The despicable comments from the can’t-be-a-martyr camp then triggered a healthy debate. The details provided by the likes of Sheikh Qaradaghi did not seem to be widely known and served as a corrective for beliefs rife in the Islamic community that non-Muslims living in Muslim lands and even sharing their grievances are not worthy of the same treatment when it comes to honoring, in life or death. Ultimately, the voices that opposed calling her a martyr were drowned by others who called out the ludicrousness of the whole debate.

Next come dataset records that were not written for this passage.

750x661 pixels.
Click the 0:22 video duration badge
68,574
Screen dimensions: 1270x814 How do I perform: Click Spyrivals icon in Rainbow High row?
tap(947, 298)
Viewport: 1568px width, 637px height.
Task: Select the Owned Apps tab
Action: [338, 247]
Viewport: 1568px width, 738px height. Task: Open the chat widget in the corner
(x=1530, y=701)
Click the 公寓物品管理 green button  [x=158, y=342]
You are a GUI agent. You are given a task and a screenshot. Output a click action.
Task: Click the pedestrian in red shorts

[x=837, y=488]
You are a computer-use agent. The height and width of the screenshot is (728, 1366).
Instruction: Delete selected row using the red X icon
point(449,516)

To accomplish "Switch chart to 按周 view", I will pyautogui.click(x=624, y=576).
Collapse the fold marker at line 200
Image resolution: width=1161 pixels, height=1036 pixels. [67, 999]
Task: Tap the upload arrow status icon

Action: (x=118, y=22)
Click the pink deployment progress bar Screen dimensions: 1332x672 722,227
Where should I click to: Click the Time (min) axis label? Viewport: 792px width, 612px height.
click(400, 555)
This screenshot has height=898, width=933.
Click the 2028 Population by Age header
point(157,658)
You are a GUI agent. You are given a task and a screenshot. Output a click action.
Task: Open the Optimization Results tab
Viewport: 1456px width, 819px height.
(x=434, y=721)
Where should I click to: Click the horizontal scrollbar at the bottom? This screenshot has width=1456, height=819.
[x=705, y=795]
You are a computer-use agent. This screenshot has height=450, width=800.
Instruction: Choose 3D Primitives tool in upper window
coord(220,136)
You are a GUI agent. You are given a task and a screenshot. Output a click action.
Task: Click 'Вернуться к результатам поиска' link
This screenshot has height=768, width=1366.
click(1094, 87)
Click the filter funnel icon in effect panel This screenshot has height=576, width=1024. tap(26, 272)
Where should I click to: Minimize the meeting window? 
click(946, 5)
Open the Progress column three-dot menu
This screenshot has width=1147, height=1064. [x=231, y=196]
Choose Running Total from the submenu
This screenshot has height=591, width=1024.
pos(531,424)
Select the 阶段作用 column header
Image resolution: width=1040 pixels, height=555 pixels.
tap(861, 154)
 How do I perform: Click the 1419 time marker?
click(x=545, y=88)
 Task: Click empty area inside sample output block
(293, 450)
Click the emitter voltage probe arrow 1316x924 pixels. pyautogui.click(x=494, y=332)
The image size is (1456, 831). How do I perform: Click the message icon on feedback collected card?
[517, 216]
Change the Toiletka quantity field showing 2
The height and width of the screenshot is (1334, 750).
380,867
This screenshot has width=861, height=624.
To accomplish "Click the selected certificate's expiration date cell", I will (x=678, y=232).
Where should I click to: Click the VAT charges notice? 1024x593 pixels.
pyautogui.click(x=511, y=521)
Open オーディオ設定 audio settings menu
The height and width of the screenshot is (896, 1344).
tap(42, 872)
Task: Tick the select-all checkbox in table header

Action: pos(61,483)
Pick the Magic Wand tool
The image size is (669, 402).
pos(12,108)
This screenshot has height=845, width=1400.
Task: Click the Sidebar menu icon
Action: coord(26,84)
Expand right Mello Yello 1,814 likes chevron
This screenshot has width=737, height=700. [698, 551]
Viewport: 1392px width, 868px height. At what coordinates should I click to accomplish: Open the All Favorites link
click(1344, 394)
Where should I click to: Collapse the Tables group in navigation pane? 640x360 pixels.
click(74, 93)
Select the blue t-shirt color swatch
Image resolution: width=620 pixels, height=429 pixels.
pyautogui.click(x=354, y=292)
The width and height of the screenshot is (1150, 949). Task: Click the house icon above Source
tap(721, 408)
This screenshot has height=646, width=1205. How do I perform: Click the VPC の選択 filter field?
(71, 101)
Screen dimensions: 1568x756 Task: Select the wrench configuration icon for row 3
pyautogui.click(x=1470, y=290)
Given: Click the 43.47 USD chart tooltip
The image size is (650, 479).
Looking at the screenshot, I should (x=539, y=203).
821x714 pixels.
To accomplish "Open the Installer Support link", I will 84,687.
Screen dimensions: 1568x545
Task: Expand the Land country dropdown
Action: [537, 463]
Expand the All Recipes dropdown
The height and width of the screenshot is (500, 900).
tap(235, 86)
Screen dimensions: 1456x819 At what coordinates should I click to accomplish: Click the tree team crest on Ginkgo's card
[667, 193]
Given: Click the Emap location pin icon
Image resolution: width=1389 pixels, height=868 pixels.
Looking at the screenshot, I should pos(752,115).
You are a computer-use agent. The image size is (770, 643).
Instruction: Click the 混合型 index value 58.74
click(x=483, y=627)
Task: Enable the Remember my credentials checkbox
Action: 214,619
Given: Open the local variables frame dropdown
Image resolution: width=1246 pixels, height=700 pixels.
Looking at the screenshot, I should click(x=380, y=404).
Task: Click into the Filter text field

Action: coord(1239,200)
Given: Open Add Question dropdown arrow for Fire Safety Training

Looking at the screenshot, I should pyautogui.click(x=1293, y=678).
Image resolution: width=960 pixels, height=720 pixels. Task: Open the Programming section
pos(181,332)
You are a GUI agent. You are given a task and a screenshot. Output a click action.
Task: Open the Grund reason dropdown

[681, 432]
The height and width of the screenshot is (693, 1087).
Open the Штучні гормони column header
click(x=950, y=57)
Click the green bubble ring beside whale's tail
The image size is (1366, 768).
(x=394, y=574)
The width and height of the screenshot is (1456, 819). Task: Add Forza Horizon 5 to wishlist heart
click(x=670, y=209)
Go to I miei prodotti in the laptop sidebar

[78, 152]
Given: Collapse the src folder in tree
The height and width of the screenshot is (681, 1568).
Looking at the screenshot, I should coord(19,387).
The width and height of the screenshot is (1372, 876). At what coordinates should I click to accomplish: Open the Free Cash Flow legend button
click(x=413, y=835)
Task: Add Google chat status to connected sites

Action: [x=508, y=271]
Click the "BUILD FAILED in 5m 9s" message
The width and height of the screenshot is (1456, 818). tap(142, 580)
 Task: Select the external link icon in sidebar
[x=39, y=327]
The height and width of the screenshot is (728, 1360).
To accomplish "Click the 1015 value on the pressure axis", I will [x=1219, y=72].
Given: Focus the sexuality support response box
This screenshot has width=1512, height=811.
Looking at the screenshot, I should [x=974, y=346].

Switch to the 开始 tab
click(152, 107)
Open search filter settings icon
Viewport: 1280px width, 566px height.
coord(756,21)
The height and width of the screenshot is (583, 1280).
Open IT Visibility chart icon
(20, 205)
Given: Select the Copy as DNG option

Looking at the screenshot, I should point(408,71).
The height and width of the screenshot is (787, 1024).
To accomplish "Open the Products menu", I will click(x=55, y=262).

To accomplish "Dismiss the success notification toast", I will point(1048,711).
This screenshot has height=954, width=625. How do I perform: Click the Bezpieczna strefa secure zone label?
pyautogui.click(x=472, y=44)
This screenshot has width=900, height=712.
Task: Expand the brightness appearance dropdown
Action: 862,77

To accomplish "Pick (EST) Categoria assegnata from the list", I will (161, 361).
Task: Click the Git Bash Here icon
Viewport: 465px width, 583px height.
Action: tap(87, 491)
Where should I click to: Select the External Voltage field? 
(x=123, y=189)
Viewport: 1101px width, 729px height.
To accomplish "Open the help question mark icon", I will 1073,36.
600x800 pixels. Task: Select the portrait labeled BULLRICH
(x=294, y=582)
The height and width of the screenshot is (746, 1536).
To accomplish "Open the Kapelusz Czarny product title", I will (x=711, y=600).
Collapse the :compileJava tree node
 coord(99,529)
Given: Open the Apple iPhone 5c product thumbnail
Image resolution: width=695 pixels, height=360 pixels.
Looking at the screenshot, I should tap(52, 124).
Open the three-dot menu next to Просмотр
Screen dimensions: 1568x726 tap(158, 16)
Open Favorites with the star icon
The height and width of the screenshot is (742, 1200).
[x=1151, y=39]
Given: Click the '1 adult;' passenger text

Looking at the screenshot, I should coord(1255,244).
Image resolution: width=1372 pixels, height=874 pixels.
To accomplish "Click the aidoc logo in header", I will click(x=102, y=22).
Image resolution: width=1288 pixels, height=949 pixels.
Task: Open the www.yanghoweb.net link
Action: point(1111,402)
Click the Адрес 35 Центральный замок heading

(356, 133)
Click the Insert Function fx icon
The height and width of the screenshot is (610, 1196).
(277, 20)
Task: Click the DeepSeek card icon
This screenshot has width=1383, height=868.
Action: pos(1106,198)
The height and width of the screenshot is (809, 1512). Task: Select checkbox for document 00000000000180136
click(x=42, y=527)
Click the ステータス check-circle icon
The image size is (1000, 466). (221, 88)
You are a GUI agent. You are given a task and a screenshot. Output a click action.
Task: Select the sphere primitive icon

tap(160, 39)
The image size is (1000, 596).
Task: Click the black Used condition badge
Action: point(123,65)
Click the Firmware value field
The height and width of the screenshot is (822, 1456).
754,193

Still, the debate was ominous. It’s terrible from a moral standpoint that instead of celebrating the life of an incredible woman and her contributions to society that so many people dishonor her because of her faith, underlining a perception that nationhood and belonging is exclusive to adherents of Islam, while others are foreign in some way even when they’ve predated Muslims in those parts. It is corrosive to national unity, the thriving of minorities, and the message of tolerance and coexistence, ideals all of which should have quashed this debate.